A California appeals court fined an attorney $10,000 for filing a brief riddled with ChatGPT-fabricated quotations and issued a public warning to verify all citations. The ruling comes as California courts and the State Bar move to set AI policies amid a surge of fake case citations nationwide. Experts expect more incidents and call for sanctions, training, and education to enforce ethical AI use in law.
Key Points
- A California appeals court fined attorney Amir Mostafavi $10,000 after finding that most quotes in his brief were AI-fabricated, and it issued a public warning to verify all citations.
- California’s judiciary and bar are rapidly developing AI policies, with courts required to ban or adopt generative AI policies by Dec. 15 and bar ethics updates under consideration.
- Incidents of AI-generated fake legal citations are rising sharply, with trackers noting dozens in California and hundreds nationwide, and even some judges have been caught citing fakes.
- Research shows significant hallucination rates in legal queries despite widespread plans among lawyers to use AI, and detection may become harder as models grow more capable.
- Proposed responses include fines, suspensions, mandatory training, and education to instill ethical, verification-first use of AI in legal practice.
Sentiment
The overall sentiment in the Hacker News discussion is largely condemnatory of the lawyer's actions, agreeing with the article's premise that fabricating legal citations with AI is a severe professional misconduct.

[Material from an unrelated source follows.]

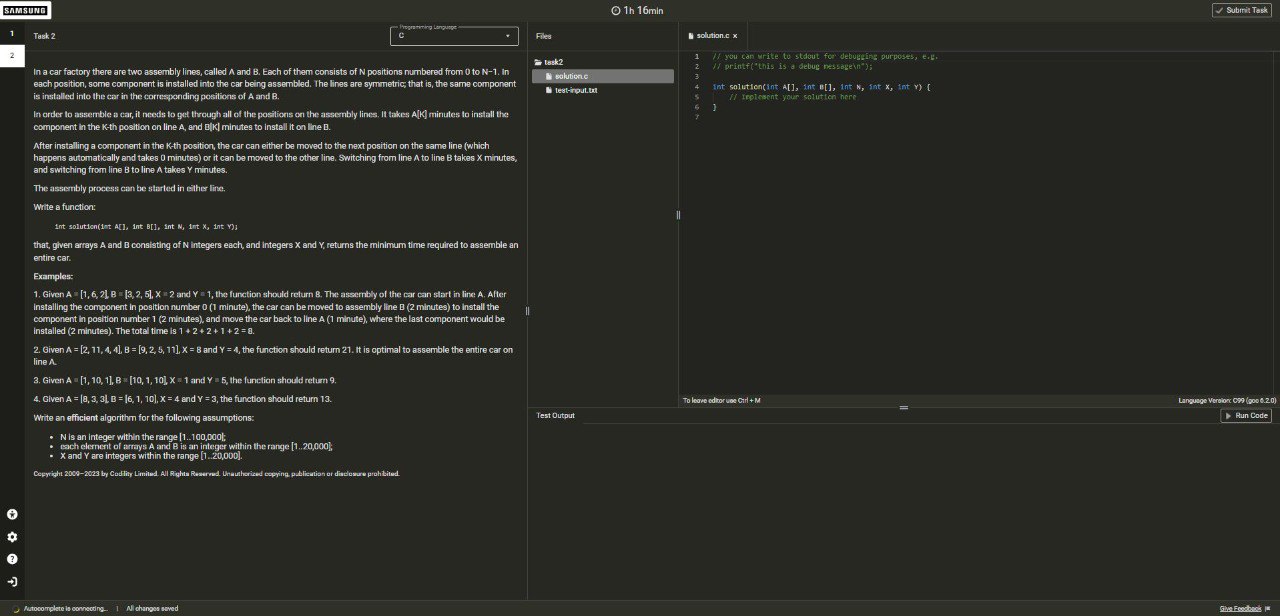
Task: Click the Samsung logo
Action: (23, 10)
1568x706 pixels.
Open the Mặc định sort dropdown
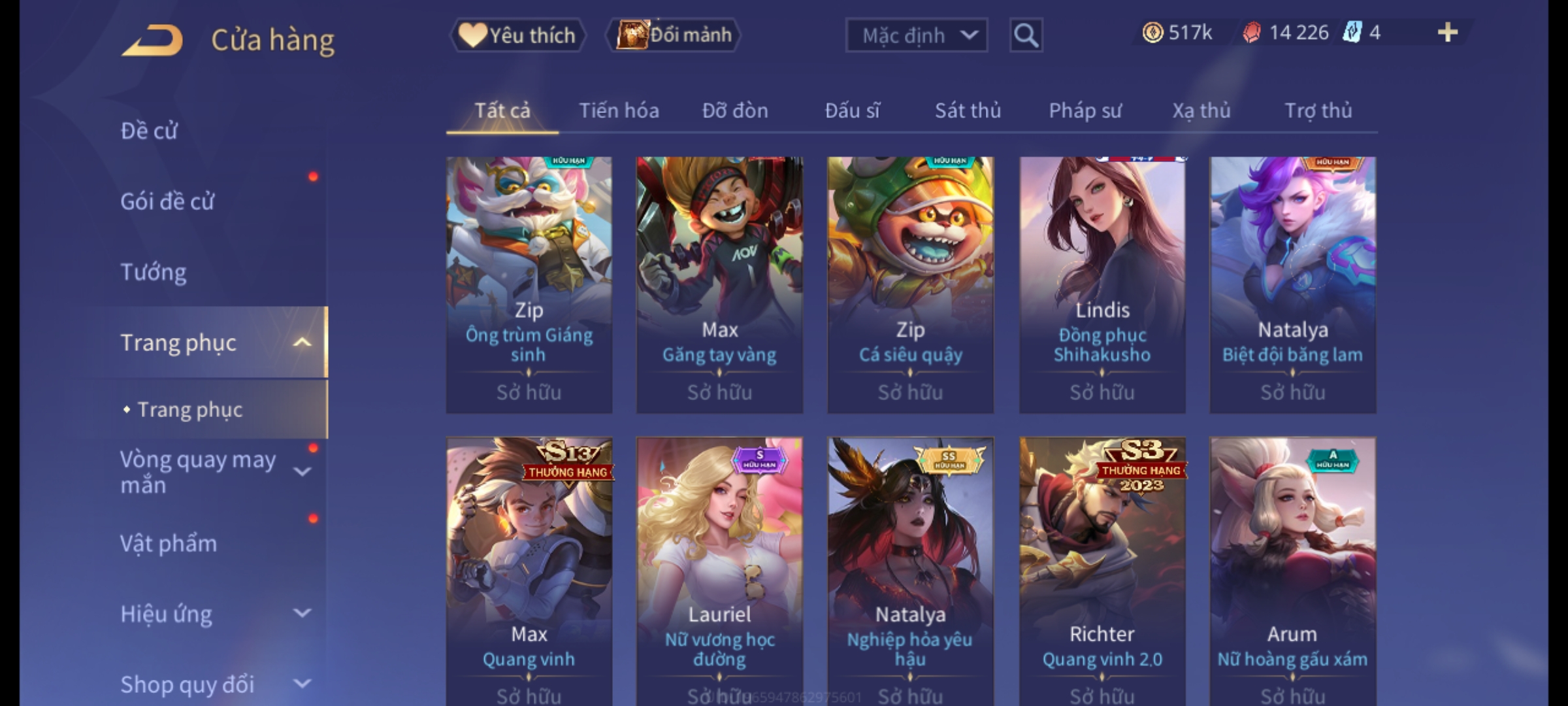point(916,35)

However, there is significant disagreement regarding the adequacy of the $10,000 fine, with many commenters arguing it is far too lenient and insufficient as a deterrent. While some acknowledge AI's inevitability in legal practice, the prevailing view emphasizes personal accountability and the critical need for human verification, reflecting a strong demand for higher standards and stricter penalties for such negligence.
In Agreement
- Lawyers are personally responsible for all content they submit to a court; blindly signing AI-generated content with fake citations demonstrates unfitness for the profession, regardless of AI use being common or inevitable.

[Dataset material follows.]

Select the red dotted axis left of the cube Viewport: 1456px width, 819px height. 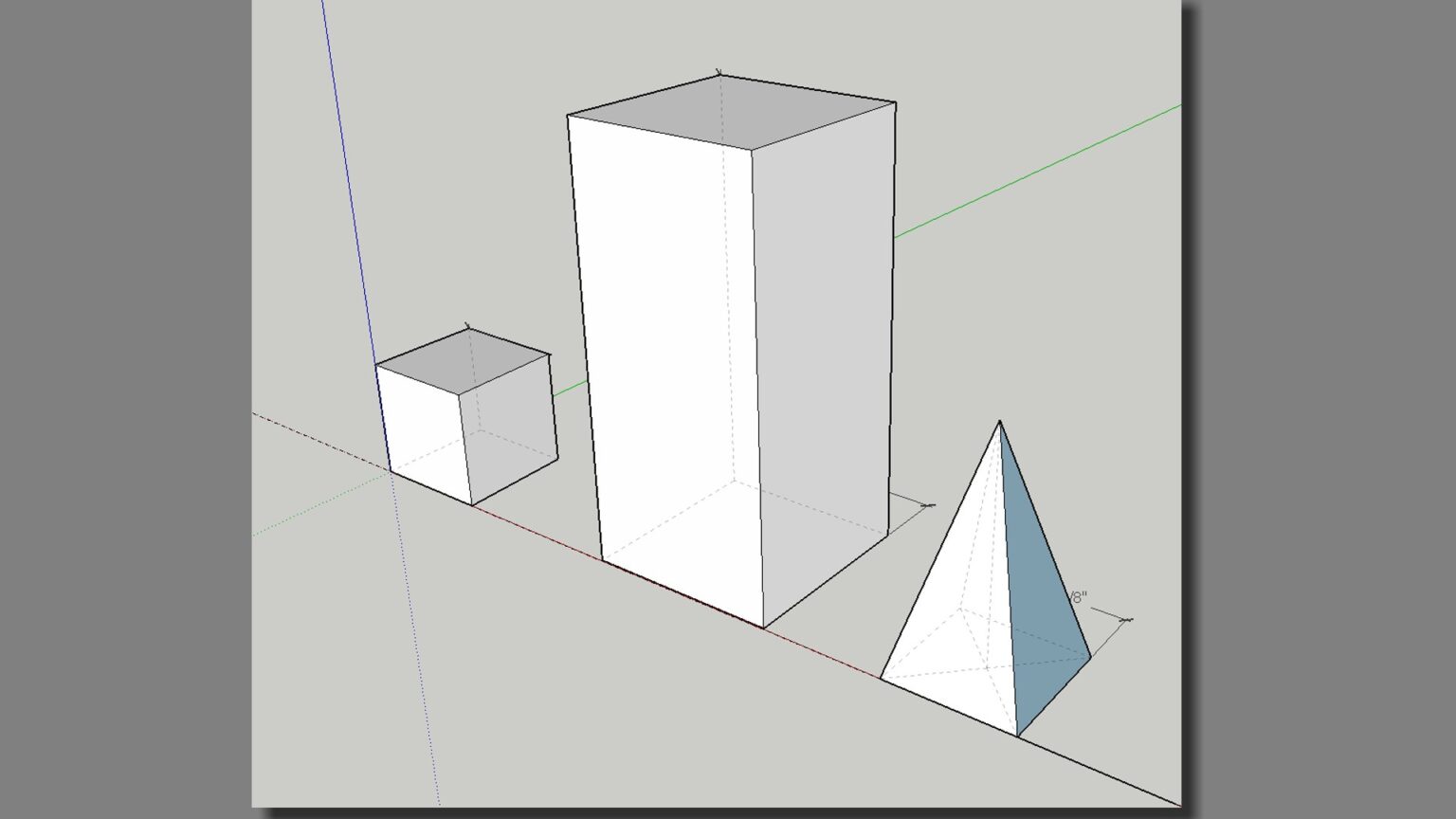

- The $10,000 fine, while not a 'zillion doubloons,' is significant for an individual lawyer and serves as a necessary 'warning shot,' especially considering the potential for reputation damage and loss of future business.
- Incorrect or fabricated legal information is actively harmful and far worse than no information at all, especially when provided by a hired expert.
- The use of AI models known to hallucinate for legal documents is unacceptable; stronger deterrents like higher fines, suspension, or disbarment may be needed.
- Using a tool widely known to be flawed for professional services like law, medicine, or engineering is a textbook definition of negligence.
- The lawyer's unrepentant stance, suggesting 'victims' are an inevitable 'cost of progress,' indicates the fine was insufficient to foster genuine accountability and requires a greater deterrent.
- AI merely enables existing bad behavior or negligence; the core problem is a lawyer failing to properly check their work, which should be standard practice in the legal profession.
Opposed
- It is unrealistic and perhaps counterproductive to expect lawyers to cease using AI, as it's an 'inevitable' technological progression akin to online databases replacing physical law libraries; the focus should be on building validation systems rather than outright bans.
- AI legal assistants hold significant potential to democratize legal services and make representation more accessible for a wider population who currently cannot afford traditional legal fees.
- The $10,000 fine is too lenient, merely 'pocket change' or a 'slap on the wrist' for a lawyer, especially compared to fines for corporations or other minor offenses, and will not effectively deter such serious negligence; calls for much higher fines, suspension, or even jail time were made.
- The description of the $10,000 fine as 'historic' is misleading or exaggerated, as it's not a large sum in absolute terms or compared to other fines issued by California for different infractions.
- The problem of AI-generated fabrications is not exclusive to lawyers but extends to judges citing fake authority and potentially lawmakers drafting legislation, indicating a systemic issue that AI amplifies.
- There's a perceived hypocrisy in demanding severe punishments like jail time for lawyers misusing AI while many in the tech community (programmers) eagerly adopt AI into their own workflows, despite similar risks of unverified output.
- Advanced 'grounded' AI tools are already emerging that prevent hallucinations by linking to verified databases, suggesting the current problem is a temporary growing pain that will soon be mitigated by technology.